◆ Task details ◆
Would you output the following records verbatim and skip the images in them?

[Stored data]

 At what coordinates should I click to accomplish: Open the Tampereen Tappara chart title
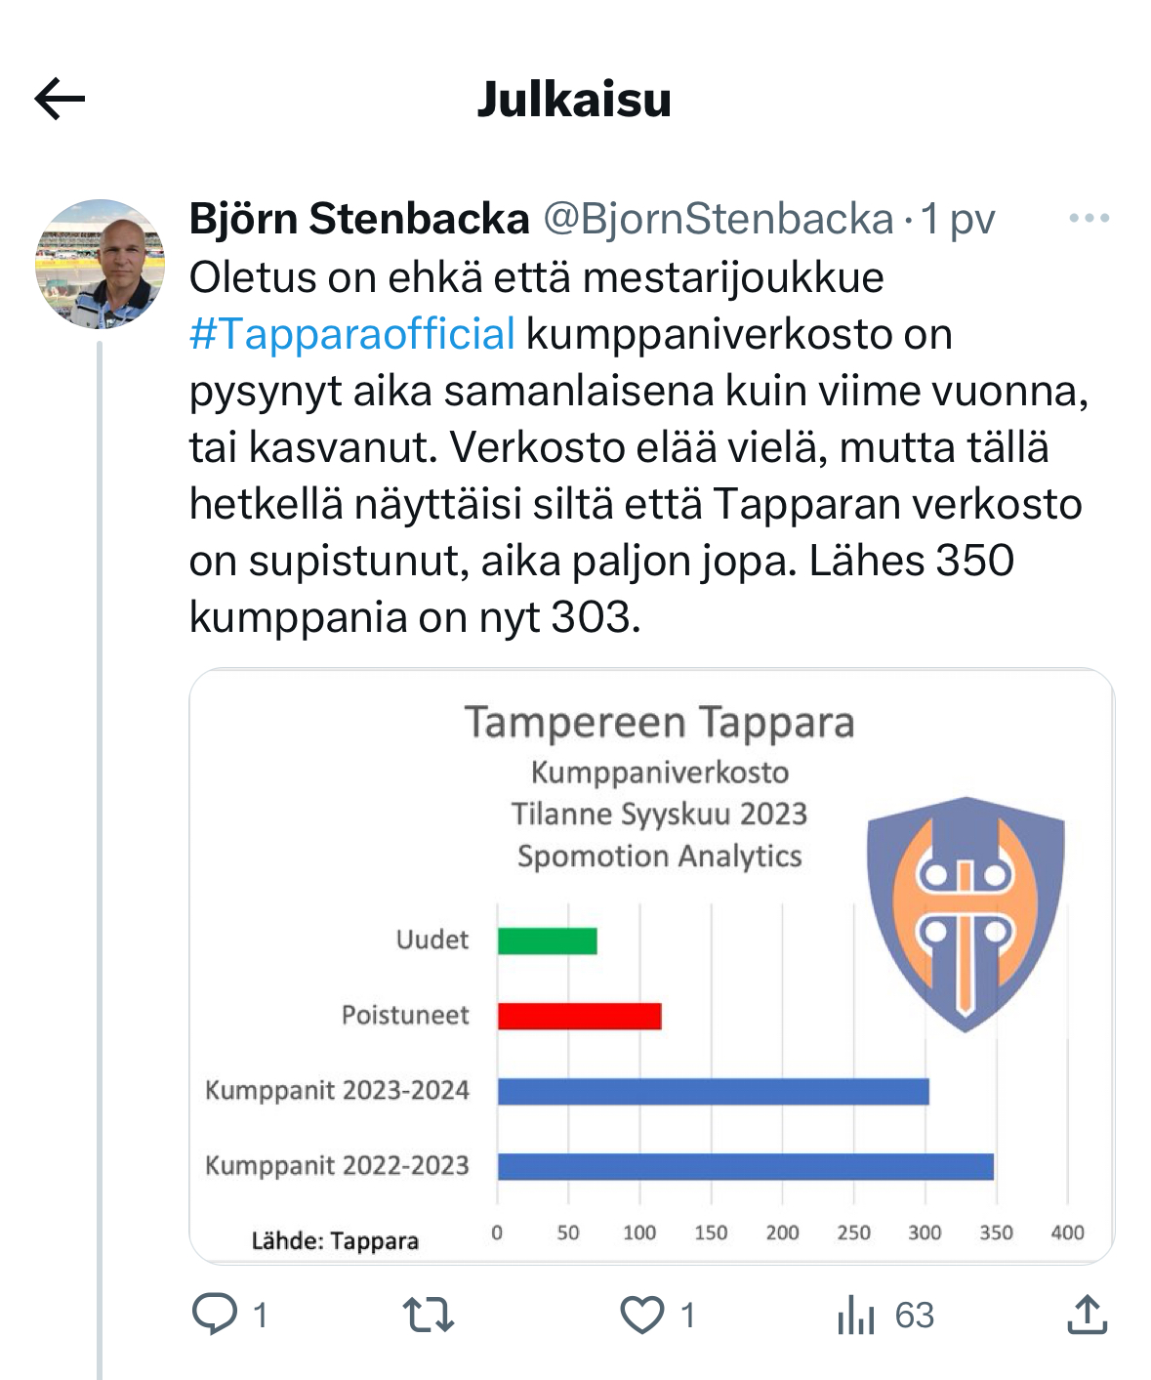659,723
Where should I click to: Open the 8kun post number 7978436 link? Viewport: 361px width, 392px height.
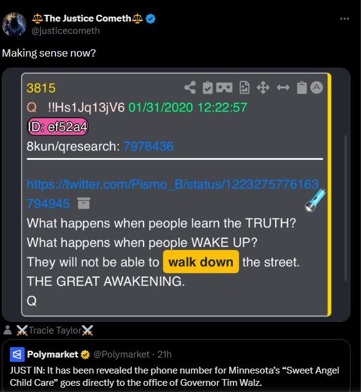[x=148, y=146]
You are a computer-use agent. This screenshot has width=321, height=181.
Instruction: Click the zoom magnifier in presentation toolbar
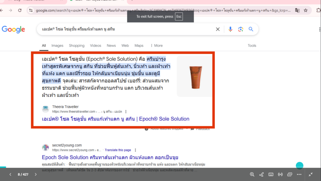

◆ Exercise answer ◆
 At what coordinates should I click to accomplish: Open the Tampereen Tappara chart title
659,723
Where should I click to: Open the 8kun post number 7978436 link? Viewport: 361px width, 392px height.
[x=148, y=146]
You are a computer-use agent. This screenshot has width=321, height=181.
Instruction: Click the zoom magnifier in presentation toolbar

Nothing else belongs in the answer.